What Is Regulation SHO?
Regulation SHO established "locate" and "close-out" requirements aimed at curtailing naked short selling and other practices. Naked shorting takes place when investors sell short shares that they do not possess and have not confirmed their ability to possess.
- Regulation SHO is a 2005 SEC rule that regulates short selling.
- The regulation introduced the "locate" and "close-out" requirements aimed at curtailing naked short selling.
- In 2010, Regulation SHO was amended via changes to Rule 201, which stops short selling on a security when prices have decreased by 10% or more during the trading day, mandating that new bids be above the current price.
Understanding Regulation SHO
Short selling refers to an exchange of securities through a broker on margin. An investor borrows a stock, sells it, and then buys the stock back to return to the lender. Short sellers are betting the stock they sell will drop in price. Broker-dealers loan securities to clients for the purpose of short selling.
The SEC implemented Regulation SHO on January 3, 2005—the first significant update to short selling rules since they were first adopted in 1938. Regulation SHO's "locate" standard requires brokers to have a reasonable belief the equity to be shorted can be borrowed and delivered on a specific date before short selling can occur. The "close-out" standard represents the increased amount of delivery requirements imposed upon securities that have many extended delivery failures at a clearing agency.

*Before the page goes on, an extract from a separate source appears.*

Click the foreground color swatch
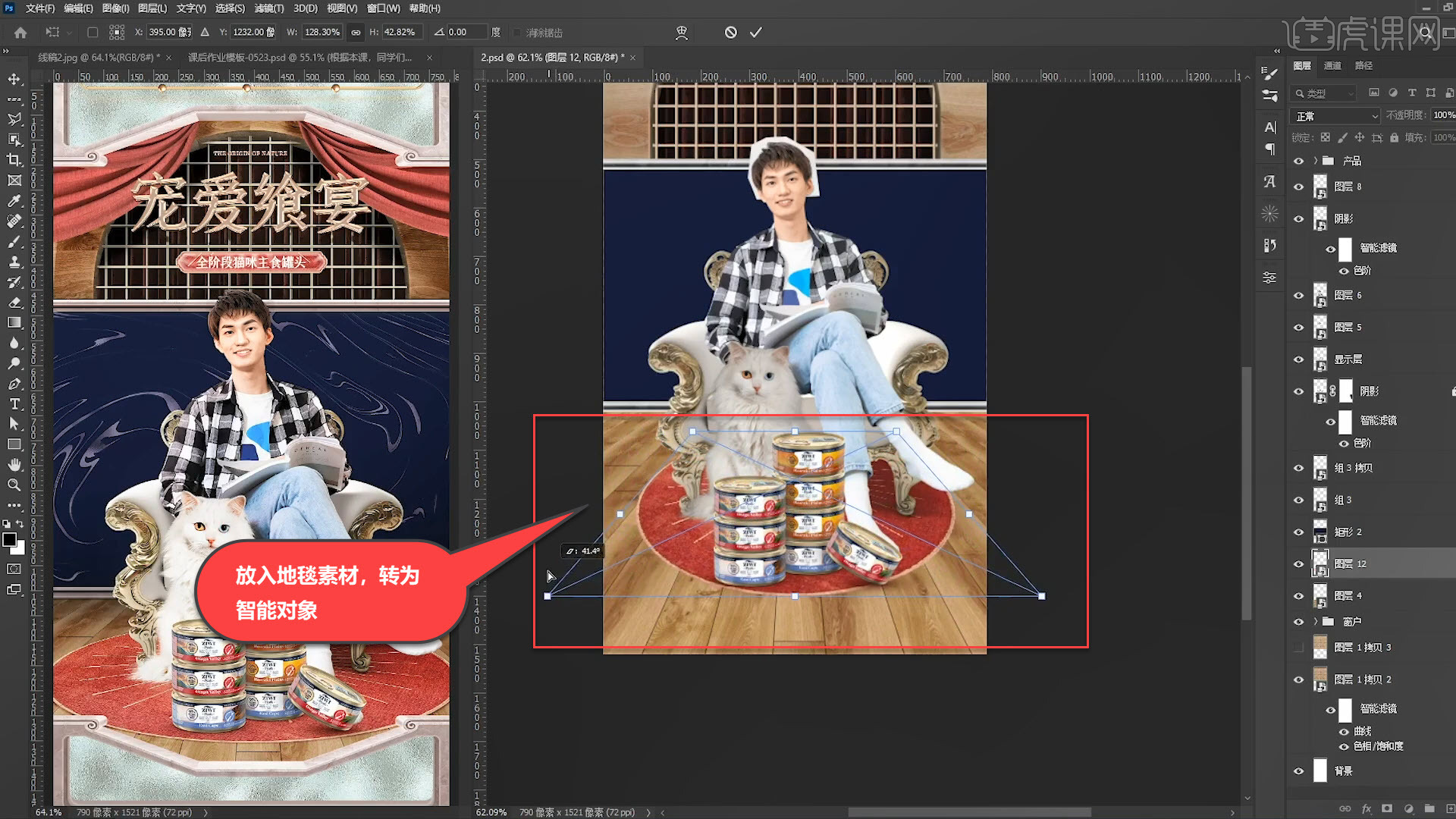Viewport: 1456px width, 819px height. click(9, 539)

Regulation SHO requires reporting when the following has occurred for five consecutive settlement days:
- The aggregate fails to deliver at a registered clearing agency of 10,000 shares or more per security.

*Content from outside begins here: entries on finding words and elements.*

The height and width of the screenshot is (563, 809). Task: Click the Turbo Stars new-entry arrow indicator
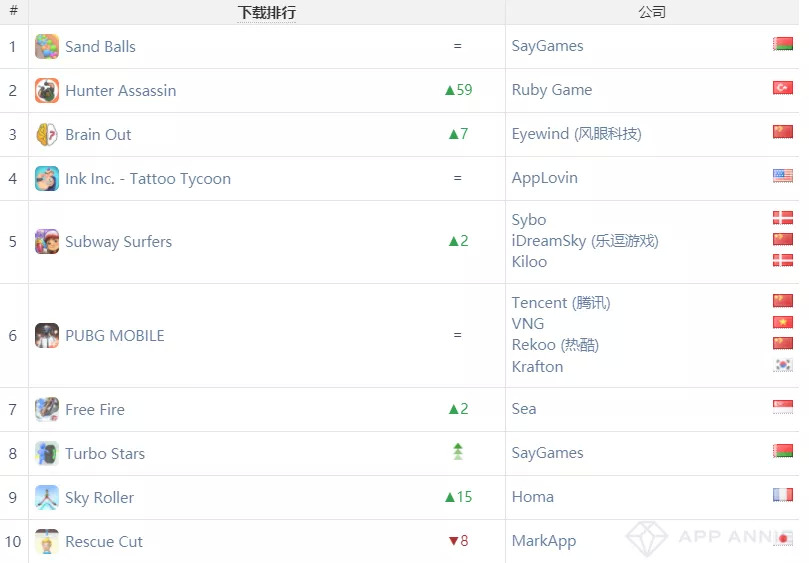(458, 452)
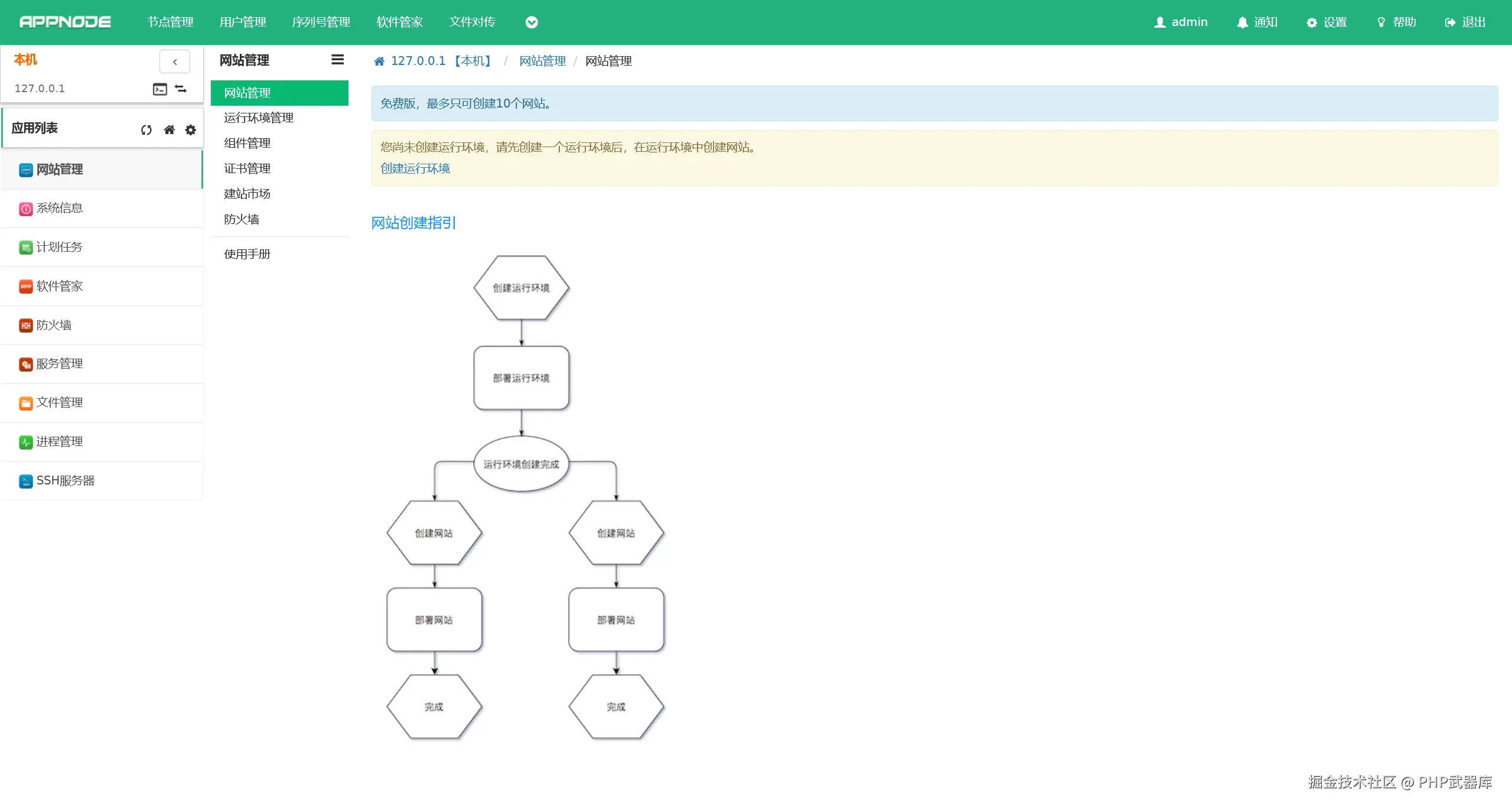Screen dimensions: 1512x810
Task: Click the home icon in 应用列表
Action: [169, 129]
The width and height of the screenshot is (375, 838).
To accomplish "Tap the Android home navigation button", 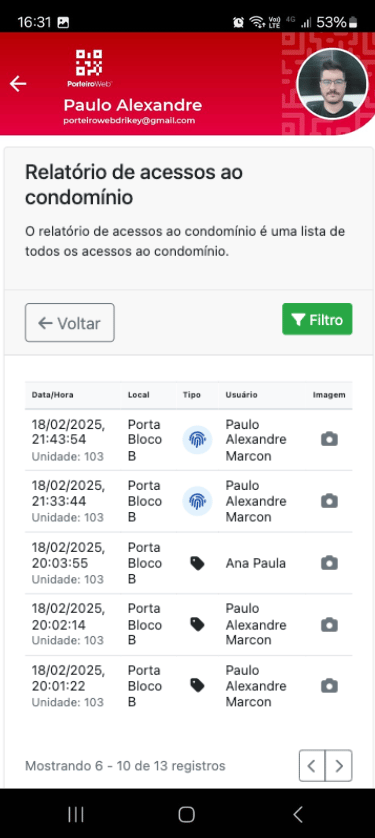I will [186, 814].
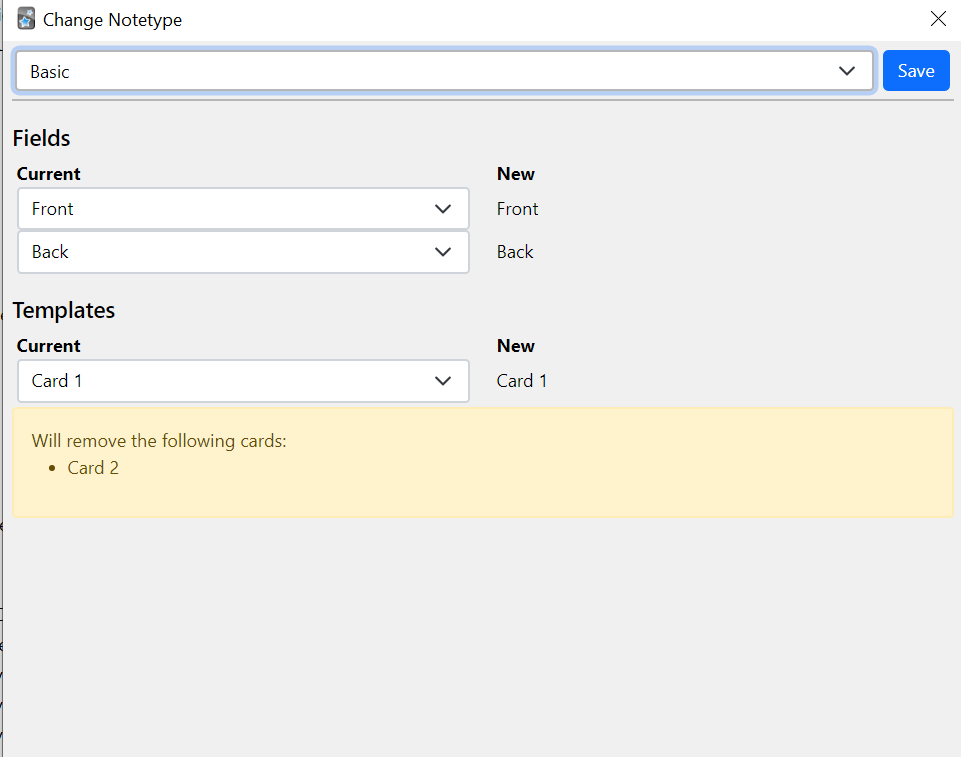Click the chevron arrow on the Back dropdown
The height and width of the screenshot is (757, 961).
[444, 252]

- The number of fails is equal to at least one-half of one percent of the issue's total shares outstanding.
- The security is included on a list published by a self-regulatory organization (SRO).
History of Regulation SHO
Regulation SHO has been amended over the years. After initial adoption came two exceptions to the close-out requirement: the legacy provision and the options market maker exception. There were ongoing concerns, though, regarding instances where requirements were not being met for closing out securities that had failed to deliver positions. Those concerns eventually led to the elimination of both exceptions in 2008. The result of this change was the strengthening of the close-out requirements by applying them to failures to deliver as a result of a sales of all equity securities (as well as cutting down the time allowed for failures to deliver to be closed out).
Further changes to Regulation SHO came in 2010. One of the primary issues the SEC had originally sought to address was the use of short selling to artificially force down the price of a security. It specifically dealt with this problem via the modification of Rule 201, which limits the price that short sales can be affected during a period of significant downward price pressure on a stock.
Rule 201 is triggered in the midst of a substantial decrease in a stock's price during intraday trading—specifically when its shares fall at least 10% in one day. It mandates that short-sale orders must include a price above the current bid, a move that prevents sellers from accelerating the downward momentum of a security already in sharp decline.
As a part of Rule 201, trading centers are required to establish and enforce policies that prevent short sales at what would be deemed impermissible prices after a stock is dealt a 10% decrease in its price within the trading day. This would trigger a "circuit breaker" that would bring price test restrictions into effect on short sales on that day and into the next trading day.
Certain types of short sales can qualify for an exception to Regulation SHO. These orders are known as short exempt and are marked by brokers with the initials SSE. The primary exception is the use of non-standard pricing quotes for trade execution.